_Exercise requirements_: Pull out each line of the material that contains the word "resolution".

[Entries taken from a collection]

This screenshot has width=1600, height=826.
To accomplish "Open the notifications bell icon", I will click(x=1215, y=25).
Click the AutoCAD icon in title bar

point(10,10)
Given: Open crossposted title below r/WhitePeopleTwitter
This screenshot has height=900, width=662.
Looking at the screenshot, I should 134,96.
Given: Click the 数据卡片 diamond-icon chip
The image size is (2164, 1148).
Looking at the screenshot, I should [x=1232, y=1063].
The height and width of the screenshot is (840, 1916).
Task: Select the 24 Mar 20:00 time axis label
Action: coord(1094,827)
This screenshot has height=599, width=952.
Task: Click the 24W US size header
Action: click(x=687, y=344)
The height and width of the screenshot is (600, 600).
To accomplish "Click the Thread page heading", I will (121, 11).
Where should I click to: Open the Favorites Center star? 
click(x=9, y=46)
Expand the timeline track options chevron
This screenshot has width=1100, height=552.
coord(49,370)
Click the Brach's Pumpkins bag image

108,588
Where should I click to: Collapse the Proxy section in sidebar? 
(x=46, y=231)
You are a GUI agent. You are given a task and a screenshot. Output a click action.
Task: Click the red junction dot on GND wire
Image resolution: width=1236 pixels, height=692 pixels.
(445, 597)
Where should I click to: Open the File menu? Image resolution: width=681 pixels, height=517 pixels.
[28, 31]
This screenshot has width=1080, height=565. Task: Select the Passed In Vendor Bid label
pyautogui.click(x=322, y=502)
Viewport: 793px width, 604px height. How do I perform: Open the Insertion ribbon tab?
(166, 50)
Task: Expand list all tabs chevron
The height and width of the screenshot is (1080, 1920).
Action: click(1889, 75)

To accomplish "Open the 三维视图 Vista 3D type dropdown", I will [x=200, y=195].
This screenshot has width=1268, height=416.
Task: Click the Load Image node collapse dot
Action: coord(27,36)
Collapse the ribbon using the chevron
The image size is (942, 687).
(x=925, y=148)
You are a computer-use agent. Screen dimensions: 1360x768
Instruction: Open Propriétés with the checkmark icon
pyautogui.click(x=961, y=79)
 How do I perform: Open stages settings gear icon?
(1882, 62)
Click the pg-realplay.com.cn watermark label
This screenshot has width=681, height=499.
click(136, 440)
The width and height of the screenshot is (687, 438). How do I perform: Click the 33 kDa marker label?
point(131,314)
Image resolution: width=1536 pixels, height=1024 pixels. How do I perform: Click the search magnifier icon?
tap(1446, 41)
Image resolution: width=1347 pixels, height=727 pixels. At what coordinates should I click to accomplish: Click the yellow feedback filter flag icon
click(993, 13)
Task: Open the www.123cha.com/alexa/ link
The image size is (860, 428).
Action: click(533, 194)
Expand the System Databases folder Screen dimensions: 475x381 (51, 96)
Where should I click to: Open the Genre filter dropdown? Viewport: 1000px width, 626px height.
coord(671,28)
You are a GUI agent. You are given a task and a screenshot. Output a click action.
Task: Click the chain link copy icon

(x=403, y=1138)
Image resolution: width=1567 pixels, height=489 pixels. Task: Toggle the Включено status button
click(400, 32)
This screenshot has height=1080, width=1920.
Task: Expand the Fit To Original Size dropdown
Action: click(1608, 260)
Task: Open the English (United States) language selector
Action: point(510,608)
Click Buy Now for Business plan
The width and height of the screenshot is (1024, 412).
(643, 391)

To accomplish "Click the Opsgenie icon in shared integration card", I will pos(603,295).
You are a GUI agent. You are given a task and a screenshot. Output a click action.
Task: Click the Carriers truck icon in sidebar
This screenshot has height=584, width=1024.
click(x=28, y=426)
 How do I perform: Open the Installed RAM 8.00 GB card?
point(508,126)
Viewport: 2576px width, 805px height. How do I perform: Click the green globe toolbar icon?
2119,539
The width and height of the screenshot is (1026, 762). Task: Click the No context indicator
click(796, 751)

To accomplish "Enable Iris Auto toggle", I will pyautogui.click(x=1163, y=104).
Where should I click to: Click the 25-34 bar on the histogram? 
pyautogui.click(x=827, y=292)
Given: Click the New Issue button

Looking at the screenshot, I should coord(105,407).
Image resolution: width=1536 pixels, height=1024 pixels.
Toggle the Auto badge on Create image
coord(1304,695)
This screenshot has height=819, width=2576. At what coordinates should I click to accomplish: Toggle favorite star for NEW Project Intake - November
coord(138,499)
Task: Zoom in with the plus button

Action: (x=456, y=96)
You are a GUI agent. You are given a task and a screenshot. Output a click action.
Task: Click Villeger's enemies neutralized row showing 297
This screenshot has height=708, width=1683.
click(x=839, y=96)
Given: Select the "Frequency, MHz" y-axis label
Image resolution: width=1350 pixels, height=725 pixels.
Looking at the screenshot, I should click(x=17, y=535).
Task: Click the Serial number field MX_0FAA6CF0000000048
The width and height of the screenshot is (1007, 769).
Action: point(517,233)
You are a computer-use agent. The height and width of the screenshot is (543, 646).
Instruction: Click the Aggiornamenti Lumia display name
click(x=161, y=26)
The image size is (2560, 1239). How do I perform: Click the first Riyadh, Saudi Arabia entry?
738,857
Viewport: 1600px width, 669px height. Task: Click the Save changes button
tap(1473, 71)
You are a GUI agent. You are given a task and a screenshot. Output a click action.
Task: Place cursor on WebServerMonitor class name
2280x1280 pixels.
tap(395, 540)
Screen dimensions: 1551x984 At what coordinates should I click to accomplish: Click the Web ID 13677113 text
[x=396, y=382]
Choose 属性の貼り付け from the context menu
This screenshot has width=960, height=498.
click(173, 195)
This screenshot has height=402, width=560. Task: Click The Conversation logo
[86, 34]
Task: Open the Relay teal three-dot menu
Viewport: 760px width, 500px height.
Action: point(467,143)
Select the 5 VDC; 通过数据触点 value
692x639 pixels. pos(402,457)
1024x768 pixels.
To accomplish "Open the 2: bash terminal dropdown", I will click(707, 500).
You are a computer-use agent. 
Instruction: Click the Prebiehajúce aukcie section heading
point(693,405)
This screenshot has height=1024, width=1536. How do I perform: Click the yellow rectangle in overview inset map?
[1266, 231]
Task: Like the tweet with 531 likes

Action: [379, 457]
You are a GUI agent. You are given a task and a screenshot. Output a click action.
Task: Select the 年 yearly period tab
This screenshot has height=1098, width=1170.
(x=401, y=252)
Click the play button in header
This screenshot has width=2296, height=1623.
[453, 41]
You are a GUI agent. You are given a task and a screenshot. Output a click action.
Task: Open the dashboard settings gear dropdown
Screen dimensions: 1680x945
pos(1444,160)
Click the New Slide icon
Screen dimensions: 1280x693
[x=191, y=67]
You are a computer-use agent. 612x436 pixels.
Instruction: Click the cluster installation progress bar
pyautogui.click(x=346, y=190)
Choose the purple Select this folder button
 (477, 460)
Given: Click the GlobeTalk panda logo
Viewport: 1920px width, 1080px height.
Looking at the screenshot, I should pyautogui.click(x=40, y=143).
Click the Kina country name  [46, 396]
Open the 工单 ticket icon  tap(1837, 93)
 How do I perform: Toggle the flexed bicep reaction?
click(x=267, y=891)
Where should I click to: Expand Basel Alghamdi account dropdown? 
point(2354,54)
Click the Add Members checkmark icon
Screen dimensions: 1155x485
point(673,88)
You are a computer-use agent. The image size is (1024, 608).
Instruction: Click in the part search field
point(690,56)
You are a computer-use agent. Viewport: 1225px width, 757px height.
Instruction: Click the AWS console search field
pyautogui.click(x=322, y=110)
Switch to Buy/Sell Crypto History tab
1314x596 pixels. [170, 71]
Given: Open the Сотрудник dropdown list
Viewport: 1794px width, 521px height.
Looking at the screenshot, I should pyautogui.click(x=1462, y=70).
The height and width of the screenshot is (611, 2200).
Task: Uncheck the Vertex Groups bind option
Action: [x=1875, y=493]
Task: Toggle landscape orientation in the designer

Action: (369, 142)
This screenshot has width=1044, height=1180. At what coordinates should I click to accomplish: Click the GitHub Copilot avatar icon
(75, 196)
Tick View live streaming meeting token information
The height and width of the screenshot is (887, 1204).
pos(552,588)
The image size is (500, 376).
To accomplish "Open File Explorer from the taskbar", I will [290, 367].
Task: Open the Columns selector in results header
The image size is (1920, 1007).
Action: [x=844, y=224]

_Full answer_:
Image resolution: width=1236 pixels, height=692 pixels.
Where should I click to: Open the File menu? Image resolution: width=681 pixels, height=517 pixels.
Image resolution: width=1536 pixels, height=1024 pixels. How do I perform: Click the search magnifier icon?
Image resolution: width=1347 pixels, height=727 pixels. At what coordinates should I click to accomplish: Click the yellow feedback filter flag icon
Image resolution: width=1567 pixels, height=489 pixels. Task: Toggle the Включено status button
Image resolution: width=1536 pixels, height=1024 pixels.
Image resolution: width=1350 pixels, height=725 pixels.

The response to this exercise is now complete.